--- WHAT IS NEEDED ---
Within the material below, find each line bearing the word "menu" and present it.

--- EXCERPTED RECORDS ---
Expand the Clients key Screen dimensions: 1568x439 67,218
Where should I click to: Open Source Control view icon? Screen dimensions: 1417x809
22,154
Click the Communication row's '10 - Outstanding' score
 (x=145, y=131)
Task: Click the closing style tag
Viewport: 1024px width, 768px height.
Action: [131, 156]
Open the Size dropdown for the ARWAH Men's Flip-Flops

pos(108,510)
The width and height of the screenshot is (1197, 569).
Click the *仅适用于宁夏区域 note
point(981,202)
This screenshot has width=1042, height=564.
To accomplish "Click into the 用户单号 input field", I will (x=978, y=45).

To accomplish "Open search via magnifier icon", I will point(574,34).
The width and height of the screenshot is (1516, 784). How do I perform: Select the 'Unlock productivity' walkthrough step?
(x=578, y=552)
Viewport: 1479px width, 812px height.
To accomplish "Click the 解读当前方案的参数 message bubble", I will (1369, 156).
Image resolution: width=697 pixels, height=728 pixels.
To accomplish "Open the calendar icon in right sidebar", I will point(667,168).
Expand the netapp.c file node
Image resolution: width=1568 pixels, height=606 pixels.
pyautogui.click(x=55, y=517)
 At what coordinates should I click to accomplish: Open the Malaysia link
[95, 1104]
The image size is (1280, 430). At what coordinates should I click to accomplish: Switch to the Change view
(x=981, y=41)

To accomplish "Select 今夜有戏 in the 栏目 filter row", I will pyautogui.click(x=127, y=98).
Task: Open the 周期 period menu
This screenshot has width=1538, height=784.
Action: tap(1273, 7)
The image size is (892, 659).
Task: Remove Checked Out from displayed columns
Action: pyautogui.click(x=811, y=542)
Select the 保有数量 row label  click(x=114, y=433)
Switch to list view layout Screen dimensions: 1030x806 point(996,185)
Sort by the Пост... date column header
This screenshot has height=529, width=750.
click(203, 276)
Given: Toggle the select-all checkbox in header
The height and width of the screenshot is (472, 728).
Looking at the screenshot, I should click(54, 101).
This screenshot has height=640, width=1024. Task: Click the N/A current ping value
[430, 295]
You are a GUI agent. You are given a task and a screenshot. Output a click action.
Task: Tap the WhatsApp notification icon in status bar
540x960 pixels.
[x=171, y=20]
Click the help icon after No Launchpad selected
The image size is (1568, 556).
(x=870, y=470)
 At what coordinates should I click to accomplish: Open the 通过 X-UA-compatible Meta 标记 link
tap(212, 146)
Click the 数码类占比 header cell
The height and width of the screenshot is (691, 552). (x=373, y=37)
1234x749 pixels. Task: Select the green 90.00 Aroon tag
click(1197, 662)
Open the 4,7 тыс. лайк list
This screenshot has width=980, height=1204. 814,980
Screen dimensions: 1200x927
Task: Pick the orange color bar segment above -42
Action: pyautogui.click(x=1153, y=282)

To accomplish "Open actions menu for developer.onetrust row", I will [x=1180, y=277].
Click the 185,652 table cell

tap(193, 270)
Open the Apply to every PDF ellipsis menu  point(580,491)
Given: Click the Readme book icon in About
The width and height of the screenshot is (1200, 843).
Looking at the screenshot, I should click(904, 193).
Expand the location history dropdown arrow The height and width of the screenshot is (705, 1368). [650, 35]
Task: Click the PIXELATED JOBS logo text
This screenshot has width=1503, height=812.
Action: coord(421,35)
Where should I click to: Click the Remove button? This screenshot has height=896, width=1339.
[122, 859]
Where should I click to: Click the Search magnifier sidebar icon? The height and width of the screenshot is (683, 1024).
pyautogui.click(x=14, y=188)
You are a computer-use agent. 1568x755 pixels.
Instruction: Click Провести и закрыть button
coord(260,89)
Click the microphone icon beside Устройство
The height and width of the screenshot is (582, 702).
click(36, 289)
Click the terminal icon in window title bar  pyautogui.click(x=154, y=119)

--- PROBLEM SOLUTION ---
Task: Open the 周期 period menu
To accomplish "Open actions menu for developer.onetrust row", I will [x=1180, y=277].
Open the Apply to every PDF ellipsis menu  point(580,491)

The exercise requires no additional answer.